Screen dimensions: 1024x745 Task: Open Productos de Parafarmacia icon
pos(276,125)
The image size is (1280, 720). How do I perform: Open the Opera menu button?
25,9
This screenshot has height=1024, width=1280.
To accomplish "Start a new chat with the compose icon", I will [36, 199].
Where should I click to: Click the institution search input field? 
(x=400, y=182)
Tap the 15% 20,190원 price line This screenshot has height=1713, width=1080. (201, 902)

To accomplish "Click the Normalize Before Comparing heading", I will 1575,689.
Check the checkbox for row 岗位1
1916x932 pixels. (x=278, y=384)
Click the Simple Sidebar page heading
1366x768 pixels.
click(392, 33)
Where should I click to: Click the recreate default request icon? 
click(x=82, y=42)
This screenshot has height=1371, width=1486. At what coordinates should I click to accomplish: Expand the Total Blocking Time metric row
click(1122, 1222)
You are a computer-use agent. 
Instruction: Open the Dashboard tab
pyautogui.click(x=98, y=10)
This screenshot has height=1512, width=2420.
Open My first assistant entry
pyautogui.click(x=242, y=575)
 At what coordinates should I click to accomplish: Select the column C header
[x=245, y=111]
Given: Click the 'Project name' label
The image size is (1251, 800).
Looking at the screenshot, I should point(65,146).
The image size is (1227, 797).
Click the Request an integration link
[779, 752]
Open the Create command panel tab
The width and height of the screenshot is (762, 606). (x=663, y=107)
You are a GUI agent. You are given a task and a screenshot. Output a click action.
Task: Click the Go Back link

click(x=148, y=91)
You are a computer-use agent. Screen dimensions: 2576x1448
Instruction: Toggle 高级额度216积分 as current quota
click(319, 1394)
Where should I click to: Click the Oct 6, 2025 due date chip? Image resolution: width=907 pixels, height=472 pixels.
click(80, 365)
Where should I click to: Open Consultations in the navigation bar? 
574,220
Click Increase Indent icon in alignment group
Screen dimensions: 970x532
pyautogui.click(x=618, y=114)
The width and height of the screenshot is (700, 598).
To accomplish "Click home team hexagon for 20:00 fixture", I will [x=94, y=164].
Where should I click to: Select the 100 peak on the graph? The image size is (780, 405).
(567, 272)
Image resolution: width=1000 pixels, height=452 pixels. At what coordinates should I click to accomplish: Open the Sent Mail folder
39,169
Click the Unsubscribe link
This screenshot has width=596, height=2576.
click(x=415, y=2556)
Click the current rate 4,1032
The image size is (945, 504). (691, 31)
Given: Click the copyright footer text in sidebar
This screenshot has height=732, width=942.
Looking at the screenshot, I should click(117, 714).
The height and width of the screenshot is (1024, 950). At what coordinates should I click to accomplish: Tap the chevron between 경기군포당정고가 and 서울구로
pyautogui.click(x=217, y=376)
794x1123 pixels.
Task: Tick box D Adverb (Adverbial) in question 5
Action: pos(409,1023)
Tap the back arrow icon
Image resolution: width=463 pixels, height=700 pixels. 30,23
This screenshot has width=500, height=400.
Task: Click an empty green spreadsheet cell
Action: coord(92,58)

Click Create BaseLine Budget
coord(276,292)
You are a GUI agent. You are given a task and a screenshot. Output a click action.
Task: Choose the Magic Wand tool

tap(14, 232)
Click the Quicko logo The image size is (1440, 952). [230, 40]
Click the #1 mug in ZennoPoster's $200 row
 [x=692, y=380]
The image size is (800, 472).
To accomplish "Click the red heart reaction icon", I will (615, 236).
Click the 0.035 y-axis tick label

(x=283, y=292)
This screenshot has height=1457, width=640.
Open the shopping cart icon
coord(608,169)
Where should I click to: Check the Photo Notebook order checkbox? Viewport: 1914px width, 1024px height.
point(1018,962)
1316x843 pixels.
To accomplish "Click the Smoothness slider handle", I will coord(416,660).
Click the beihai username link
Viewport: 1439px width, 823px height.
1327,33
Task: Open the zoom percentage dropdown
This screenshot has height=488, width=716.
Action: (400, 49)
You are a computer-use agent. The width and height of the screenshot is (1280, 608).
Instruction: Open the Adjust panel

______

## The request
Present every line of the records above as a Markdown table, with a Row column for the row number and a Line column for the line, leaving out blank lines.

## Task result
| Row | Line |
|---|---|
| 1 | Screen dimensions: 1024x745 Task: Open Productos de Parafarmacia icon |
| 2 | pos(276,125) |
| 3 | The image size is (1280, 720). How do I perform: Open the Opera menu button? |
| 4 | 25,9 |
| 5 | This screenshot has height=1024, width=1280. |
| 6 | To accomplish "Start a new chat with the compose icon", I will [36, 199]. |
| 7 | Where should I click to: Click the institution search input field?  |
| 8 | (x=400, y=182) |
| 9 | Tap the 15% 20,190원 price line This screenshot has height=1713, width=1080. (201, 902) |
| 10 | To accomplish "Click the Normalize Before Comparing heading", I will 1575,689. |
| 11 | Check the checkbox for row 岗位1 |
| 12 | 1916x932 pixels. (x=278, y=384) |
| 13 | Click the Simple Sidebar page heading |
| 14 | 1366x768 pixels. |
| 15 | click(392, 33) |
| 16 | Where should I click to: Click the recreate default request icon?  |
| 17 | click(x=82, y=42) |
| 18 | This screenshot has height=1371, width=1486. At what coordinates should I click to accomplish: Expand the Total Blocking Time metric row |
| 19 | click(1122, 1222) |
| 20 | You are a computer-use agent.  |
| 21 | Instruction: Open the Dashboard tab |
| 22 | pyautogui.click(x=98, y=10) |
| 23 | This screenshot has height=1512, width=2420. |
| 24 | Open My first assistant entry |
| 25 | pyautogui.click(x=242, y=575) |
| 26 |  At what coordinates should I click to accomplish: Select the column C header |
| 27 | [x=245, y=111] |
| 28 | Given: Click the 'Project name' label |
| 29 | The image size is (1251, 800). |
| 30 | Looking at the screenshot, I should point(65,146). |
| 31 | The image size is (1227, 797). |
| 32 | Click the Request an integration link |
| 33 | [779, 752] |
| 34 | Open the Create command panel tab |
| 35 | The width and height of the screenshot is (762, 606). (x=663, y=107) |
| 36 | You are a GUI agent. You are given a task and a screenshot. Output a click action. |
| 37 | Task: Click the Go Back link |
| 38 | click(x=148, y=91) |
| 39 | You are a computer-use agent. Screen dimensions: 2576x1448 |
| 40 | Instruction: Toggle 高级额度216积分 as current quota |
| 41 | click(319, 1394) |
| 42 | Where should I click to: Click the Oct 6, 2025 due date chip? Image resolution: width=907 pixels, height=472 pixels. |
| 43 | click(80, 365) |
| 44 | Where should I click to: Open Consultations in the navigation bar?  |
| 45 | 574,220 |
| 46 | Click Increase Indent icon in alignment group |
| 47 | Screen dimensions: 970x532 |
| 48 | pyautogui.click(x=618, y=114) |
| 49 | The width and height of the screenshot is (700, 598). |
| 50 | To accomplish "Click home team hexagon for 20:00 fixture", I will [x=94, y=164]. |
| 51 | Where should I click to: Select the 100 peak on the graph? The image size is (780, 405). |
| 52 | (567, 272) |
| 53 | Image resolution: width=1000 pixels, height=452 pixels. At what coordinates should I click to accomplish: Open the Sent Mail folder |
| 54 | 39,169 |
| 55 | Click the Unsubscribe link |
| 56 | This screenshot has width=596, height=2576. |
| 57 | click(x=415, y=2556) |
| 58 | Click the current rate 4,1032 |
| 59 | The image size is (945, 504). (691, 31) |
| 60 | Given: Click the copyright footer text in sidebar |
| 61 | This screenshot has height=732, width=942. |
| 62 | Looking at the screenshot, I should click(117, 714). |
| 63 | The height and width of the screenshot is (1024, 950). At what coordinates should I click to accomplish: Tap the chevron between 경기군포당정고가 and 서울구로 |
| 64 | pyautogui.click(x=217, y=376) |
| 65 | 794x1123 pixels. |
| 66 | Task: Tick box D Adverb (Adverbial) in question 5 |
| 67 | Action: pos(409,1023) |
| 68 | Tap the back arrow icon |
| 69 | Image resolution: width=463 pixels, height=700 pixels. 30,23 |
| 70 | This screenshot has width=500, height=400. |
| 71 | Task: Click an empty green spreadsheet cell |
| 72 | Action: coord(92,58) |
| 73 | Click Create BaseLine Budget |
| 74 | coord(276,292) |
| 75 | You are a GUI agent. You are given a task and a screenshot. Output a click action. |
| 76 | Task: Choose the Magic Wand tool |
| 77 | tap(14, 232) |
| 78 | Click the Quicko logo The image size is (1440, 952). [230, 40] |
| 79 | Click the #1 mug in ZennoPoster's $200 row |
| 80 |  [x=692, y=380] |
| 81 | The image size is (800, 472). |
| 82 | To accomplish "Click the red heart reaction icon", I will (615, 236). |
| 83 | Click the 0.035 y-axis tick label |
| 84 | (x=283, y=292) |
| 85 | This screenshot has height=1457, width=640. |
| 86 | Open the shopping cart icon |
| 87 | coord(608,169) |
| 88 | Where should I click to: Check the Photo Notebook order checkbox? Viewport: 1914px width, 1024px height. |
| 89 | point(1018,962) |
| 90 | 1316x843 pixels. |
| 91 | To accomplish "Click the Smoothness slider handle", I will coord(416,660). |
| 92 | Click the beihai username link |
| 93 | Viewport: 1439px width, 823px height. |
| 94 | 1327,33 |
| 95 | Task: Open the zoom percentage dropdown |
| 96 | This screenshot has height=488, width=716. |
| 97 | Action: (400, 49) |
| 98 | You are a computer-use agent. The width and height of the screenshot is (1280, 608). |
| 99 | Instruction: Open the Adjust panel |